═══ SUPPLIED MATERIAL ═══
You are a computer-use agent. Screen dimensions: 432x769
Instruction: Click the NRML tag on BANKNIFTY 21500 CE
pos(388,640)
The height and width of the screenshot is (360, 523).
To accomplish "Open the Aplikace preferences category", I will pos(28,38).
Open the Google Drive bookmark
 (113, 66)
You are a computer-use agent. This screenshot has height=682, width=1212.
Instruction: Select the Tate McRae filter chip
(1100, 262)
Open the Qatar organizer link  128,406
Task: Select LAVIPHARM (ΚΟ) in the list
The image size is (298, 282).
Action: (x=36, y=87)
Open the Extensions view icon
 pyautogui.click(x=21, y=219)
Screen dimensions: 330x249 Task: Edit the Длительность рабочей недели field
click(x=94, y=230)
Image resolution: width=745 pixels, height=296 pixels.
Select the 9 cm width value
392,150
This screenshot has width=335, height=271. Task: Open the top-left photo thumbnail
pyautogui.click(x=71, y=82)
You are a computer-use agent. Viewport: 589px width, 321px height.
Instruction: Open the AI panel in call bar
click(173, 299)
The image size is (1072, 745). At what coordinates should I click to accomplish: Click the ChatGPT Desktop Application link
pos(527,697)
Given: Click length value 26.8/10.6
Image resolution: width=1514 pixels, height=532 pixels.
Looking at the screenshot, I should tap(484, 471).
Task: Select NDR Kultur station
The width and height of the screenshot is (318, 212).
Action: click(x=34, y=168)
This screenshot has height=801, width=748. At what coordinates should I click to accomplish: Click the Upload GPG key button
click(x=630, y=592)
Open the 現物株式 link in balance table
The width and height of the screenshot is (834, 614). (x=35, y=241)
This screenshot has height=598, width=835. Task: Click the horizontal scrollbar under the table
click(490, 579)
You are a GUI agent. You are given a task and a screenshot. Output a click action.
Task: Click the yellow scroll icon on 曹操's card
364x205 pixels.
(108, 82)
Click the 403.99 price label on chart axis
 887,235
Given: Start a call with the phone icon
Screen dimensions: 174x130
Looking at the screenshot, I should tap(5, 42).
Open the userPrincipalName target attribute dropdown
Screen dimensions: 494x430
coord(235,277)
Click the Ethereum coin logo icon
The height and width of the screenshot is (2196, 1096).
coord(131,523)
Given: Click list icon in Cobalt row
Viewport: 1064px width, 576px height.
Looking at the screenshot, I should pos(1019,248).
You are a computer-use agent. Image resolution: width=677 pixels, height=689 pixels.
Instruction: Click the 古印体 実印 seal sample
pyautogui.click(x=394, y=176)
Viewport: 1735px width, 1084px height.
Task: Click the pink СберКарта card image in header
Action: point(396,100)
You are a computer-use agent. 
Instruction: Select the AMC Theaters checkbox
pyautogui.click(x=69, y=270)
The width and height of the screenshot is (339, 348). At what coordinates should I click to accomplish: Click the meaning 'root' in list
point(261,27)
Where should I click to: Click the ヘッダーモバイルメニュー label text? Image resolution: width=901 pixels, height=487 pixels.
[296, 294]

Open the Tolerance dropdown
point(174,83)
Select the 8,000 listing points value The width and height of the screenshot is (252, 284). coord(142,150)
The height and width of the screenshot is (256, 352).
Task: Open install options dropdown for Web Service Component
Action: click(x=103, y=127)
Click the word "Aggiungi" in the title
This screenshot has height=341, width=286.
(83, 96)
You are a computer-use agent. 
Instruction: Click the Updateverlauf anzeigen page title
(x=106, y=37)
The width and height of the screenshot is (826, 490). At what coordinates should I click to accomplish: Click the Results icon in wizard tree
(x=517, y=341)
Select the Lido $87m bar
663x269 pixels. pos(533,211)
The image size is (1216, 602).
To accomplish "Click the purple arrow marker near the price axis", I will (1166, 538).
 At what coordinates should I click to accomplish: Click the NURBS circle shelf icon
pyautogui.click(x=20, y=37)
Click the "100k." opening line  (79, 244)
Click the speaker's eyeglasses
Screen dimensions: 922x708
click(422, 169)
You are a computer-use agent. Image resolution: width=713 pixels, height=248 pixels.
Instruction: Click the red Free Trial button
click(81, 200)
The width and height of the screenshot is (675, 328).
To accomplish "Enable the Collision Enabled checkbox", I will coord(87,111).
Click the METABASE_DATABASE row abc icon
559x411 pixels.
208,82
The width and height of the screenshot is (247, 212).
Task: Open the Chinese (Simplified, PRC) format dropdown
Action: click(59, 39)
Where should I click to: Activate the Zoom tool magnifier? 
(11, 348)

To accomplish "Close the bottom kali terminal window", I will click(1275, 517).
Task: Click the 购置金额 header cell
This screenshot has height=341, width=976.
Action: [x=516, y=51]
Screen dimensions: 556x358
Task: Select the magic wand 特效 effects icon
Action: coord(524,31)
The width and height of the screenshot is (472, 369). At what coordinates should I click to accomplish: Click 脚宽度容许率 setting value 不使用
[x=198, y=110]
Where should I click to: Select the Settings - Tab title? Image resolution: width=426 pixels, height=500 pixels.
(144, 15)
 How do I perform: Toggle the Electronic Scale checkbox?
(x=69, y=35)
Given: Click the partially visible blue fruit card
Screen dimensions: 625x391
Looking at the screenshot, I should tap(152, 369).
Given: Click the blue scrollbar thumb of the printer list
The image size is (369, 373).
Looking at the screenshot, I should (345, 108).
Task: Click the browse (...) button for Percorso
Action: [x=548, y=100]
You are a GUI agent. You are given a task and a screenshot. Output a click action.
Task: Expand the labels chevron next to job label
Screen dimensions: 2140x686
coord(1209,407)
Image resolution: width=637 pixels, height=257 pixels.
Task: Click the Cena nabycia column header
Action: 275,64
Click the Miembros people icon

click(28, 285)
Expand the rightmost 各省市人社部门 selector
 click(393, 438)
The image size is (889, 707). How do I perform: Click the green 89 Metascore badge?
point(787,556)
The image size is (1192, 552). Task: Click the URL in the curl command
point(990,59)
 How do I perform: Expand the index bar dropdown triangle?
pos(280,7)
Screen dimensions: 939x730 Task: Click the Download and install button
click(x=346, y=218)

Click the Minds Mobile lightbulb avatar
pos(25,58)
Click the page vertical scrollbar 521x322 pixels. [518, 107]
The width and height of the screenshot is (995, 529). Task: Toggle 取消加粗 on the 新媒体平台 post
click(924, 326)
═══
- YOUR OBJECTIVE -
Read the entries above and find each line holding the word "agent". Copy it out.

- WRITTEN RESPONSE -
You are a computer-use agent. Screen dimensions: 432x769
You are a computer-use agent. This screenshot has height=682, width=1212.
You are a computer-use agent. Viewport: 589px width, 321px height.
You are a GUI agent. You are given a task and a screenshot. Output a click action.
You are a computer-use agent. Image resolution: width=677 pixels, height=689 pixels.
You are a computer-use agent. 
You are a computer-use agent. 
You are a computer-use agent. Image resolution: width=713 pixels, height=248 pixels.
You are a GUI agent. You are given a task and a screenshot. Output a click action.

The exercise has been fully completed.